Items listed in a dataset
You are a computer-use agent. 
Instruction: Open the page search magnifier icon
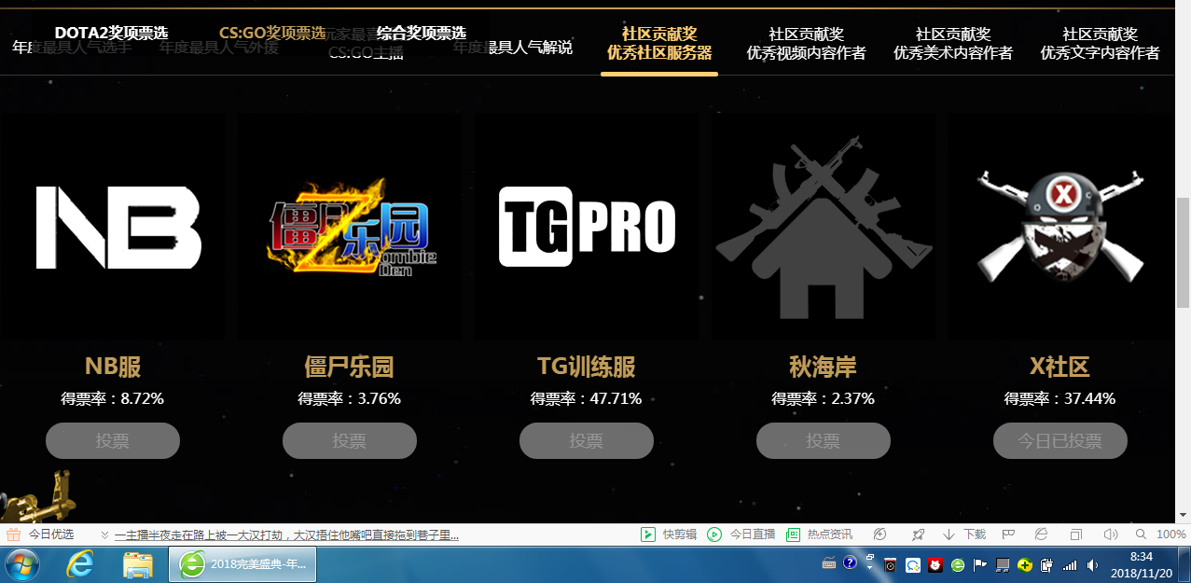1142,534
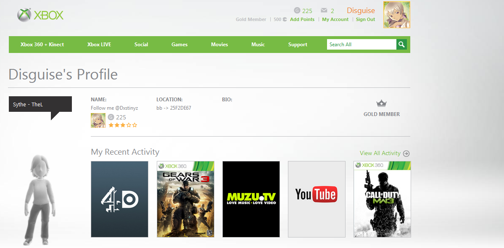Click the Gamerscore G icon in header
The height and width of the screenshot is (248, 504).
tap(297, 11)
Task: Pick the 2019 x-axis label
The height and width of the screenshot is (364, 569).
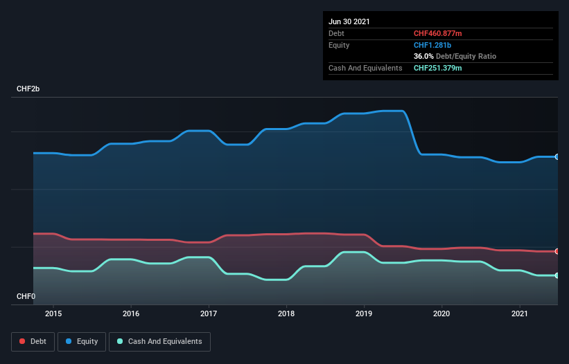Action: (x=364, y=313)
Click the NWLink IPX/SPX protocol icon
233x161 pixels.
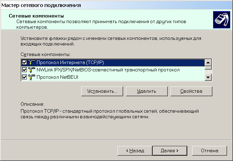(31, 70)
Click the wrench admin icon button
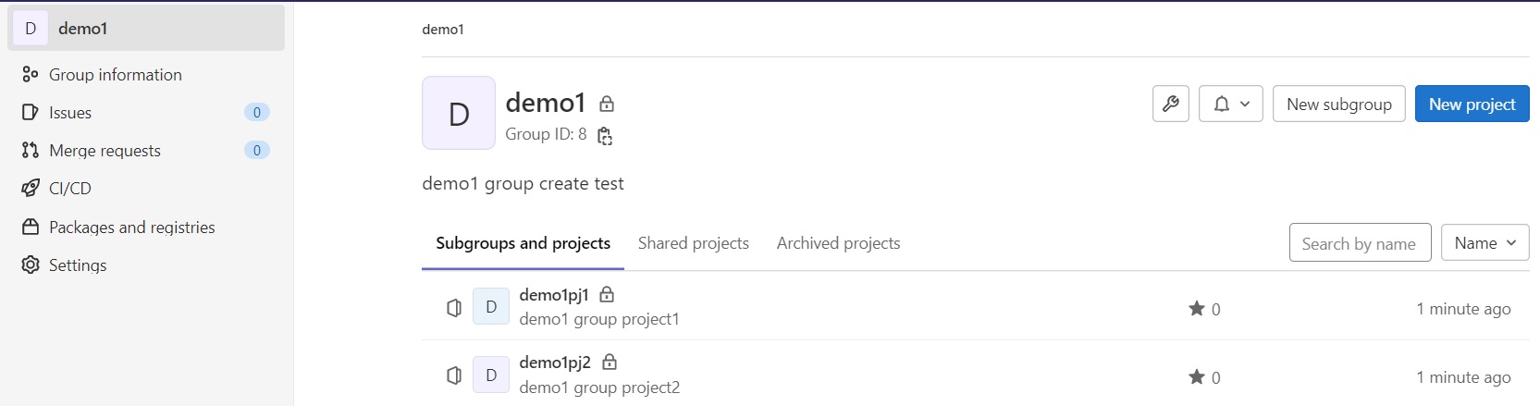 point(1171,104)
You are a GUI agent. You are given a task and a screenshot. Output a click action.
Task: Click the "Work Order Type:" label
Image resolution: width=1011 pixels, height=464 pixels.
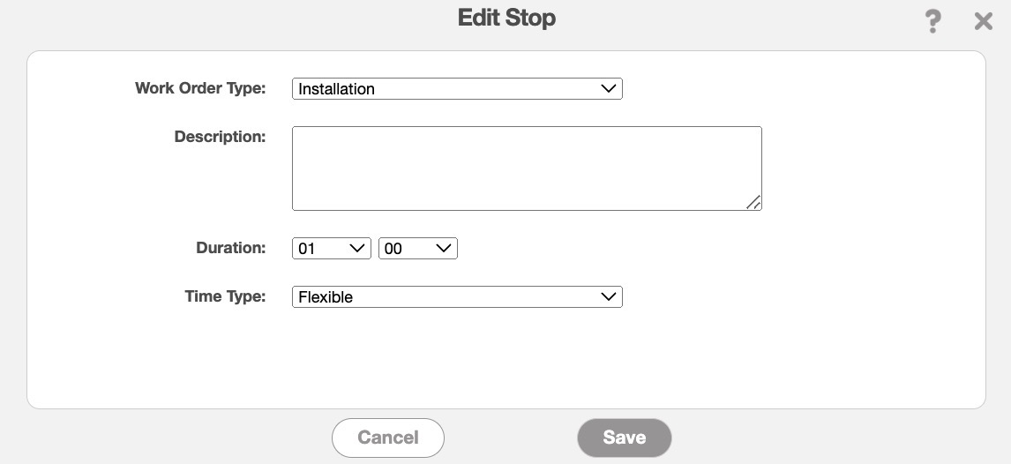(200, 88)
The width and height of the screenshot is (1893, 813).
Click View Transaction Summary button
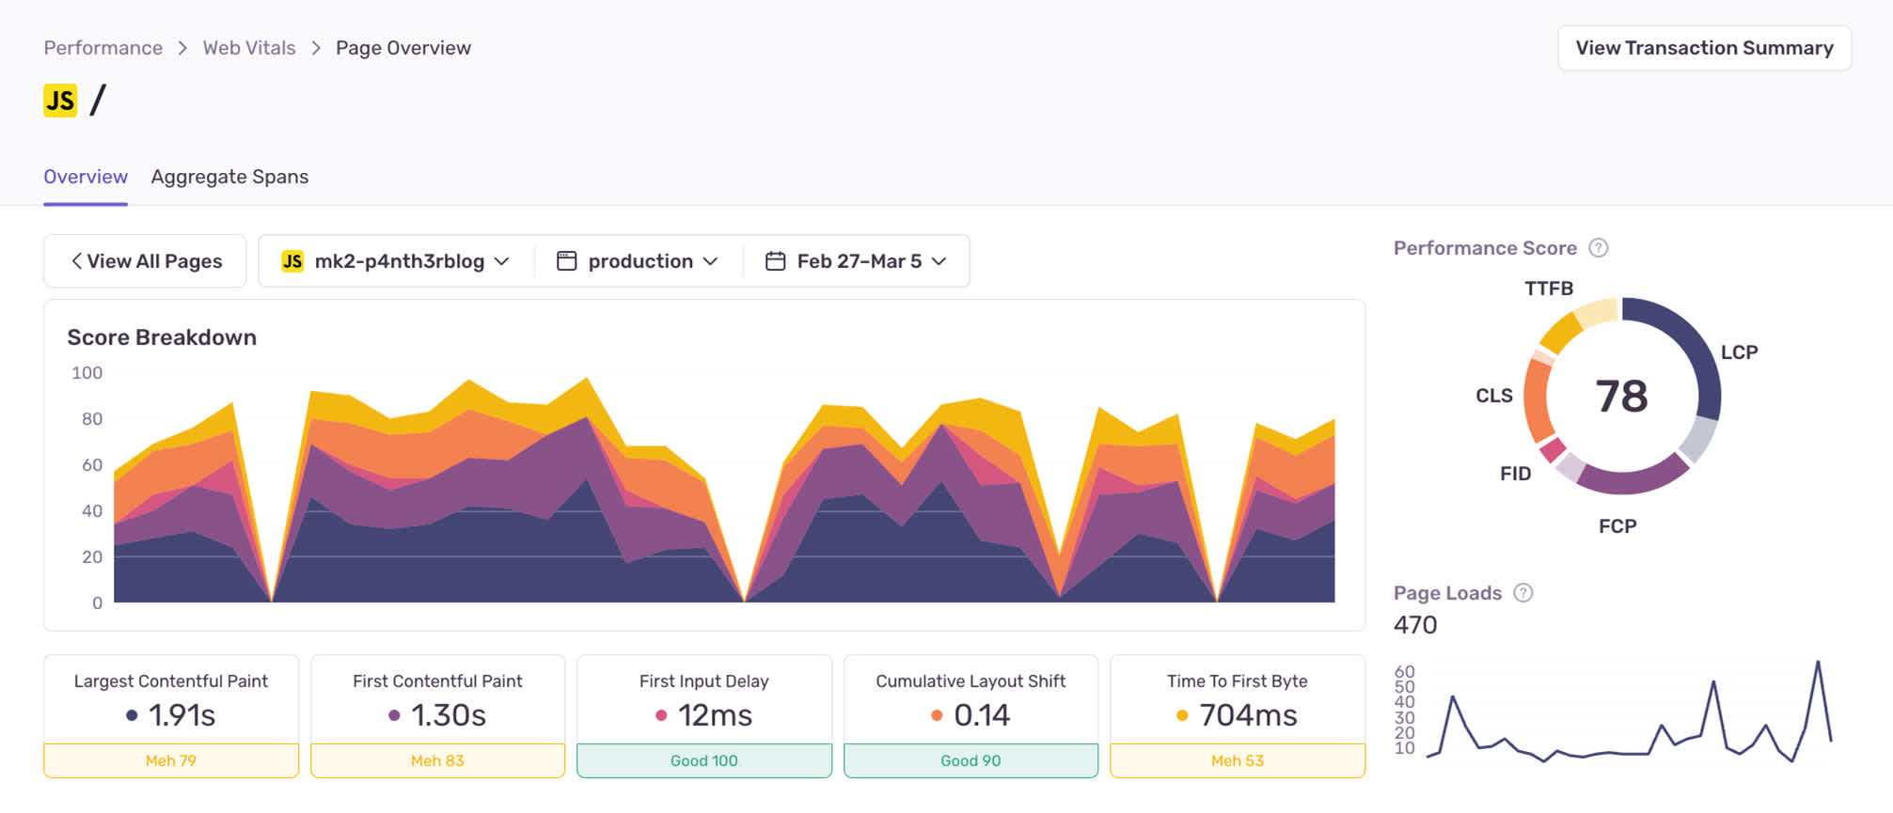point(1704,48)
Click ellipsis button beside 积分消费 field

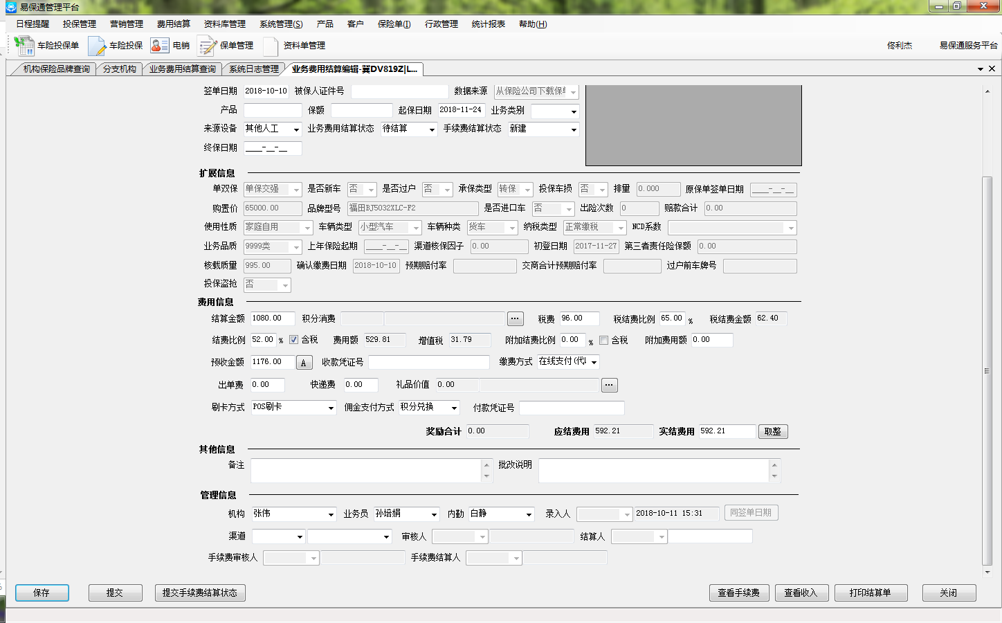(515, 318)
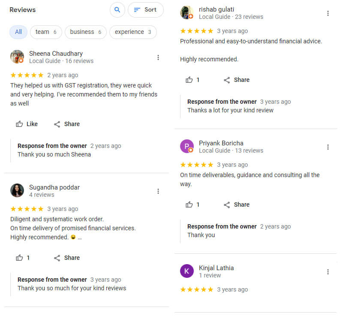Share Priyank Boricha's review
Screen dimensions: 343x316
pyautogui.click(x=237, y=205)
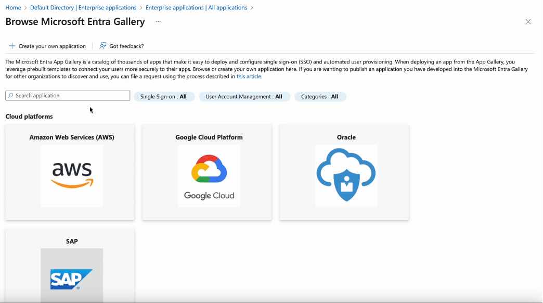Open the Categories filter
Viewport: 543px width, 303px height.
[320, 96]
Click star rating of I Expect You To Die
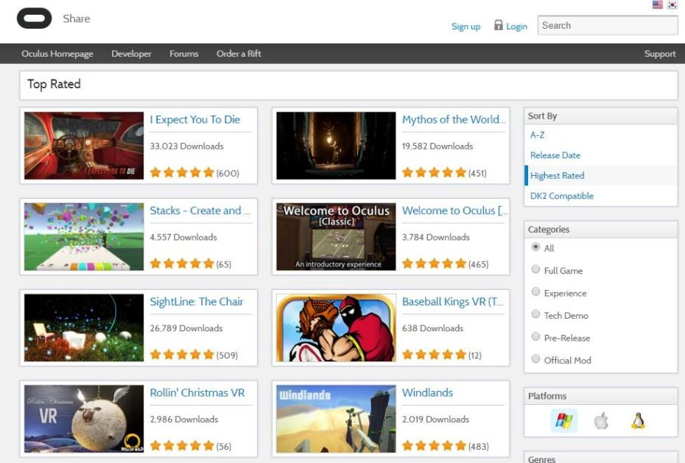685x463 pixels. click(182, 172)
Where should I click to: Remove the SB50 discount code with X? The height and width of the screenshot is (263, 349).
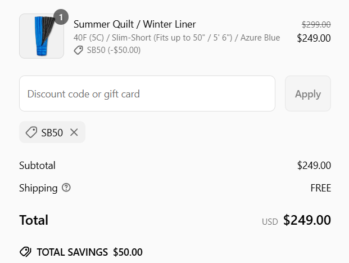click(x=74, y=132)
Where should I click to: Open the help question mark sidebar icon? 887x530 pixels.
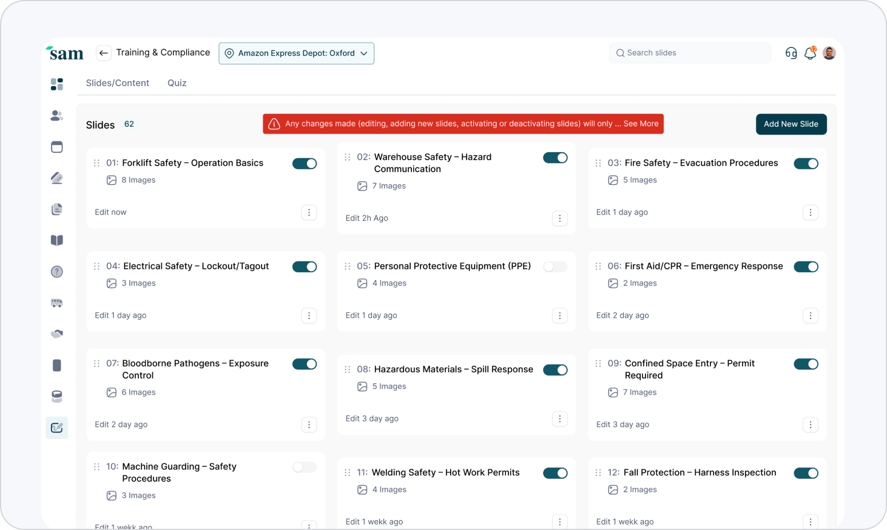point(57,272)
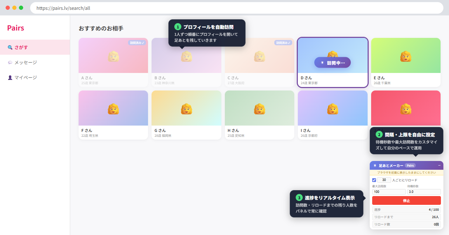
Task: Click the マイページ person icon
Action: tap(10, 78)
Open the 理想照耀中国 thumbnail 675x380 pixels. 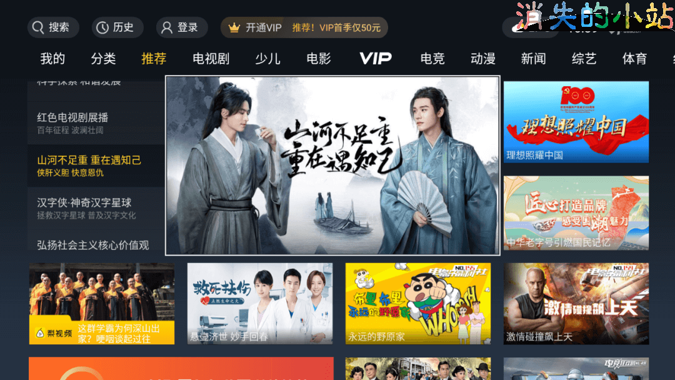pyautogui.click(x=576, y=122)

## [Assignment]
Return each full line of the entries that contains the word "agent".

## [Task output]
You are a computer-use agent. 
You are a GUI agent. You are given a task and a screenshot. Output a click action.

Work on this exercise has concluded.